Erkenntnis. Da ist keine Freude mehr, kein freudiges Hallo, keine Umarmung, kein Willkommen um seiner selbst Willen. Es wurde erwartet, dass mit Erreichen der Endphase automatisch eine Überlegenheit einstellen würde. Nun ist das nicht passiert, in einer ganzen Woche nicht und was bleibt ist die Enttäuschung darüber, nicht bestätigt zu bekommen, was man doch eigentlich längst wusste: Besser zu sein. Wertvoller für die Gruppe. Und ich kann nur schulterzuckend nach vorne sehen und meinen Weg weitergehen. Und auch das stößt auf. Ich habe in den letzten Monaten Aufbau und Management so viel für andere getan, dass ich erleichtert aufatmen kann und mich auf nächste Woche freue. Das ist für mich. Nur für mich. Verdient. Ich habe mich bemüht und angestrengt und habe Kontakte geknüpft neben diesem ganzen anderen Tagwerk, dass immer nur darauf ausgerichtet war, eine Gruppe von Egomanen zu einer Gemeinschaft zu führen. Wir sind auf dem Weg, aber noch lange nicht irgendwo, wo man sagen könnte: das wird was. Ausnahmen gibt es. Wenige. Sehr wenige. Zu wenige.

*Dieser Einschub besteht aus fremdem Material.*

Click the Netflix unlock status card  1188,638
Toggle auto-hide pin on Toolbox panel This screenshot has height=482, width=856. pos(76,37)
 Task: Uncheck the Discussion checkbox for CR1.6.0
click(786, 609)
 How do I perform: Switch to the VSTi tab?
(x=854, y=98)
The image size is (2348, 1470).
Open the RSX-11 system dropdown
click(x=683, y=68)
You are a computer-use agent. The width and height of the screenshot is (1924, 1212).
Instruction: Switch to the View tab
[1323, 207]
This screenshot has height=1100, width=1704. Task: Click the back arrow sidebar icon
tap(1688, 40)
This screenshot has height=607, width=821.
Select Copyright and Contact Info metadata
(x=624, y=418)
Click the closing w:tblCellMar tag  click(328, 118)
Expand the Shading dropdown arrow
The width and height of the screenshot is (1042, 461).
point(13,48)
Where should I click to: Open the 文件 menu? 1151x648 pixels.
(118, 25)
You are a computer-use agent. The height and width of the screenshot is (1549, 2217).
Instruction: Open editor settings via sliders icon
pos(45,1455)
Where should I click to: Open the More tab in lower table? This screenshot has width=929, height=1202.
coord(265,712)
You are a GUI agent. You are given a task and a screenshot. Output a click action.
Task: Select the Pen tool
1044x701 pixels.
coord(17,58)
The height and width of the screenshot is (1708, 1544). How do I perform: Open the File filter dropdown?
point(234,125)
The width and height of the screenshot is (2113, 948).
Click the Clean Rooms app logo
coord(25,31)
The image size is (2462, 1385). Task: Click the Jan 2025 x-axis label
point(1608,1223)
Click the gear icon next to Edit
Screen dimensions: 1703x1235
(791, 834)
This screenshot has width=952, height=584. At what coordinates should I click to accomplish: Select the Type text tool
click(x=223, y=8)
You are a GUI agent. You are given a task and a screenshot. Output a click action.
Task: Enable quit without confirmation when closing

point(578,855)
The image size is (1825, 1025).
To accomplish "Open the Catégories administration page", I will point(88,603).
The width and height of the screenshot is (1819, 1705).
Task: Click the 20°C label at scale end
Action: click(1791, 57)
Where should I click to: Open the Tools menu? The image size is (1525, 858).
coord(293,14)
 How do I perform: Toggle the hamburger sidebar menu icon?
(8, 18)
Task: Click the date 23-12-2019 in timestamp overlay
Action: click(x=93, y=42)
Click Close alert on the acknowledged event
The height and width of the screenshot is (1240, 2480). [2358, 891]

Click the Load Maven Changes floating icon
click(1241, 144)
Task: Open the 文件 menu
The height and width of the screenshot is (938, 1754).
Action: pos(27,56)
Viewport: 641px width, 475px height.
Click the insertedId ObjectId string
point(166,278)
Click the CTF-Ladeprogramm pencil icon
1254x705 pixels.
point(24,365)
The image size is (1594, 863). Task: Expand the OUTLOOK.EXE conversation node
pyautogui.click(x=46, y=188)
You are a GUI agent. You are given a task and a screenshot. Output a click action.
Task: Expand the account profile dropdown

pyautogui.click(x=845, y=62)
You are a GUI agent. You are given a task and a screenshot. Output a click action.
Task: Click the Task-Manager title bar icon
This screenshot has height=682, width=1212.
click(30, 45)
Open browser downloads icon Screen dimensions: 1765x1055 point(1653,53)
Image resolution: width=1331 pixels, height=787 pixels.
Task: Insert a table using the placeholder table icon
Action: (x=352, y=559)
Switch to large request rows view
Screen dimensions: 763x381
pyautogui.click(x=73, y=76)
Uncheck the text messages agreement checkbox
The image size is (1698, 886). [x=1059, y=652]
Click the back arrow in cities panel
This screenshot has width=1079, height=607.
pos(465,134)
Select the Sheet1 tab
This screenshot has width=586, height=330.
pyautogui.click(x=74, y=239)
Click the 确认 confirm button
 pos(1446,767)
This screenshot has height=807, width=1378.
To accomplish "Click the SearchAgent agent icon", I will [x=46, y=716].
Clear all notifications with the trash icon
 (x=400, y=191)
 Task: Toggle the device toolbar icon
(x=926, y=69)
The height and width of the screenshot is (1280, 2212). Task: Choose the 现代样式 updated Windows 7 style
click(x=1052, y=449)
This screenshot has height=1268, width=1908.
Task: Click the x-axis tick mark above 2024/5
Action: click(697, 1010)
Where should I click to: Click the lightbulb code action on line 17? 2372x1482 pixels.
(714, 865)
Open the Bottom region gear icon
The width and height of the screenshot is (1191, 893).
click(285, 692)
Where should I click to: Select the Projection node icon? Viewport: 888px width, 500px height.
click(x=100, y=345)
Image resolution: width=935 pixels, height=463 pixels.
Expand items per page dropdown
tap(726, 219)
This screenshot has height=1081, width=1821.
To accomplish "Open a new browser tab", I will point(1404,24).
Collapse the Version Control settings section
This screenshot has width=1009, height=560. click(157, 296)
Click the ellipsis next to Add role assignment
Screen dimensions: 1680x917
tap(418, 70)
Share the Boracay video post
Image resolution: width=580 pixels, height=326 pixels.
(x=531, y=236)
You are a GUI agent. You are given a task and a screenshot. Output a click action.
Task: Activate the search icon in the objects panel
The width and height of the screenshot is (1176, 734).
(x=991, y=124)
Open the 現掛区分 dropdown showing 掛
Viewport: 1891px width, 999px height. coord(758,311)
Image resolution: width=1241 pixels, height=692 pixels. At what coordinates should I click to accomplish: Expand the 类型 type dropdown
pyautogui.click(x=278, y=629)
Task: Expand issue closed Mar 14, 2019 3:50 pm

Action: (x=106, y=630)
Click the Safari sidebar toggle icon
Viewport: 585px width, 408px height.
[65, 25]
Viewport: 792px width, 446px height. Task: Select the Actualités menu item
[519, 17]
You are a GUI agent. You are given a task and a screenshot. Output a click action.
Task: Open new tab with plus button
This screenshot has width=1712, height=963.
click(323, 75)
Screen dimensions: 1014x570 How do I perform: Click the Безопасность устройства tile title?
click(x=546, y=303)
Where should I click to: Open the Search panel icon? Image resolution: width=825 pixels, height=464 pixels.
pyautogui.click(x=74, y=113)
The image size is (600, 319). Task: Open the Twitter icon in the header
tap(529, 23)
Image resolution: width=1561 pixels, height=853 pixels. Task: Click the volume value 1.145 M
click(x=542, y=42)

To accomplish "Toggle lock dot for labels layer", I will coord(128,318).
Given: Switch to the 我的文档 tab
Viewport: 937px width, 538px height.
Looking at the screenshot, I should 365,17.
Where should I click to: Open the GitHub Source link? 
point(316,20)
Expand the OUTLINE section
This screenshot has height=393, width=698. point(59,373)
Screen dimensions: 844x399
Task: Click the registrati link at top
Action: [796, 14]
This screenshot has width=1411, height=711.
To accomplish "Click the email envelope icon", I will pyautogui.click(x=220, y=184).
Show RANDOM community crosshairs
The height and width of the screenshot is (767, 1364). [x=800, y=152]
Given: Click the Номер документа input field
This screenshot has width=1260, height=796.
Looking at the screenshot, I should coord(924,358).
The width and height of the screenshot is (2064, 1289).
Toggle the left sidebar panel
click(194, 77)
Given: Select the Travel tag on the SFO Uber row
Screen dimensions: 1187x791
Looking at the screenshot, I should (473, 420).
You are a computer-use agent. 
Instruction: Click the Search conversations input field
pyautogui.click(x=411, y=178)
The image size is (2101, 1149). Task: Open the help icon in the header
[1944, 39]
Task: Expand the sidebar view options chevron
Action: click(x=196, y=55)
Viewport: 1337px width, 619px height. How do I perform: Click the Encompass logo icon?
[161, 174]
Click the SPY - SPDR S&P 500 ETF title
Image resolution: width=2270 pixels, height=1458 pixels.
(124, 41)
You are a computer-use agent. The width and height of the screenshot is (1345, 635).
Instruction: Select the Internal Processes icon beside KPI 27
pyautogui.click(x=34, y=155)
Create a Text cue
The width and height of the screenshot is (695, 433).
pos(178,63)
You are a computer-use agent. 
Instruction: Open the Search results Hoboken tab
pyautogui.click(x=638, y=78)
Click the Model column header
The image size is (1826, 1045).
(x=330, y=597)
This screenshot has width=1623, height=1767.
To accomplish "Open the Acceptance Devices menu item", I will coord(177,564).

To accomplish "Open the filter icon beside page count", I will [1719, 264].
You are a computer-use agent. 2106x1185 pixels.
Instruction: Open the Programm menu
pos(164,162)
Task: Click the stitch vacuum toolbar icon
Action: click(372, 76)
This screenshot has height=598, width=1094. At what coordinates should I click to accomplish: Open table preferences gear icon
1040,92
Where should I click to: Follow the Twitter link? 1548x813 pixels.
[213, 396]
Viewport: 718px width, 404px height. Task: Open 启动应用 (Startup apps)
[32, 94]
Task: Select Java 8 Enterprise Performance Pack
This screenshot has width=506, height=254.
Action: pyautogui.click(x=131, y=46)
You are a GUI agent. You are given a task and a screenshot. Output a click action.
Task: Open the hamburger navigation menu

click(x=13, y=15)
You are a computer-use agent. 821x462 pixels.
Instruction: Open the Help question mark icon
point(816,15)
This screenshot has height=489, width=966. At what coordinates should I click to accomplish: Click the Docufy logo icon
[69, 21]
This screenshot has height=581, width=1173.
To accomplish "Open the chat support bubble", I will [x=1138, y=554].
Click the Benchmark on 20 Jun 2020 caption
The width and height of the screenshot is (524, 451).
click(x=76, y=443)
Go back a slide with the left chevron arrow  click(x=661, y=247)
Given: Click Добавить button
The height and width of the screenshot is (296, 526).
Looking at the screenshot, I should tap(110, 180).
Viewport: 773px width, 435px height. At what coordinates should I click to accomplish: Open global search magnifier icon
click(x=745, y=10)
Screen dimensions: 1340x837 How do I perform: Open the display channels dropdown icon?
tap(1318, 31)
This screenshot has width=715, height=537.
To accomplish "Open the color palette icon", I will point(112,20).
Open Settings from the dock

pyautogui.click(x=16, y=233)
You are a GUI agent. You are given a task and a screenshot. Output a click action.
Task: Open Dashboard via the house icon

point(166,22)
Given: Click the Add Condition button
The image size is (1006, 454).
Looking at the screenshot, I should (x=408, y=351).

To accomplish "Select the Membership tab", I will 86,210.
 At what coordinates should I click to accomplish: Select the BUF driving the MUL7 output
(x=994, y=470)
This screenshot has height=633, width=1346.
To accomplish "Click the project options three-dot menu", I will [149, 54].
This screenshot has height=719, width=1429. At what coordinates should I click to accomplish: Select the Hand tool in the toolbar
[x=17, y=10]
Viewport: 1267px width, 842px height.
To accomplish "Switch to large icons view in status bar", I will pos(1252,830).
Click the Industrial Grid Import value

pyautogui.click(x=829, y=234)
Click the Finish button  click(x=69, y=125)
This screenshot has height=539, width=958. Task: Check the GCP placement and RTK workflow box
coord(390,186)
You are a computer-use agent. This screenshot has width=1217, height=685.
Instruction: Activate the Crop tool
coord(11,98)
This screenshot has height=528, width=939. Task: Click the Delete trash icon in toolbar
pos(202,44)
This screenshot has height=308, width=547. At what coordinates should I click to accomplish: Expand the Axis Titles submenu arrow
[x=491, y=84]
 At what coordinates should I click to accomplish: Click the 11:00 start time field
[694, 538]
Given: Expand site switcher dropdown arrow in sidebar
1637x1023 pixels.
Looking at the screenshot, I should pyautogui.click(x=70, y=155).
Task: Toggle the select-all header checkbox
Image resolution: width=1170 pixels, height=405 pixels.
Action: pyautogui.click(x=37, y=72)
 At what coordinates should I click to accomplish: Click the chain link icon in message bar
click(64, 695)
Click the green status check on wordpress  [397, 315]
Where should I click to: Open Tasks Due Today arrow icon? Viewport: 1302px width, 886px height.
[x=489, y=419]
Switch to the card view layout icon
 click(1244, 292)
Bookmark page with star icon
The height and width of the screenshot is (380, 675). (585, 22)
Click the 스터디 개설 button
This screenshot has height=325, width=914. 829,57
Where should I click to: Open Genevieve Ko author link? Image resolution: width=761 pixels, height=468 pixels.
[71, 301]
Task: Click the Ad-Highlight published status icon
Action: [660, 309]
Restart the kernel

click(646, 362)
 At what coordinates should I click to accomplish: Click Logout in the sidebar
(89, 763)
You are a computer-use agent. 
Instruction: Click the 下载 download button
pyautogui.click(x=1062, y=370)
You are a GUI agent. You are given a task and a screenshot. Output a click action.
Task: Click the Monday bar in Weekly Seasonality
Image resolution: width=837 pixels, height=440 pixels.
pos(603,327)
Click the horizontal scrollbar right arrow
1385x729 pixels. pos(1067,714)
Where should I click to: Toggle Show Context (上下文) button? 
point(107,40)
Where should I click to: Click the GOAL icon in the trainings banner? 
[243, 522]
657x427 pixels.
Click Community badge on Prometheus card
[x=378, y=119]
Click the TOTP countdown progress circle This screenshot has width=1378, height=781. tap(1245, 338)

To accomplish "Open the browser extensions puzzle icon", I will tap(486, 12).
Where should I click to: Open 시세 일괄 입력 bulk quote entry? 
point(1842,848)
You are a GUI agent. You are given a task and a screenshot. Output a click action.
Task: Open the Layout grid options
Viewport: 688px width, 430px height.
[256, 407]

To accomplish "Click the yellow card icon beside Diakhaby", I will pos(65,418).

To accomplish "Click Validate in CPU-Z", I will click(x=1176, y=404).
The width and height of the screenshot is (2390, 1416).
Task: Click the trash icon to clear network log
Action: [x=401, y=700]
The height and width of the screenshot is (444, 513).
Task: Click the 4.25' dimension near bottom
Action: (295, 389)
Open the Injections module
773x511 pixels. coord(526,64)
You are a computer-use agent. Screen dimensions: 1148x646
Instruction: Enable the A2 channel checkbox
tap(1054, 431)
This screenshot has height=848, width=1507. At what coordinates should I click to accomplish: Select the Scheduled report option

Mein Fehler, mich so sehr davon abhängig zu machen, dass es läuft. Reibungspunkte waren bis vor ein, zwei Wochen quasi nicht vorhanden. Erst jetzt, wo jeder ein wichtiger Teil sein will, sieht man, dass das Fundament fehlt. Unentbehrlich sein zu wollen verträgt sich nicht mit Gemeinschaft. Und Lernresistenz nimmt auch noch den letzten Spaß.
Ach, das macht doch nichts. Machen wir es halt nochmal.
Ja. Verharren in der Mittelmäßigkeit. Ohne Anspruch an uns selber.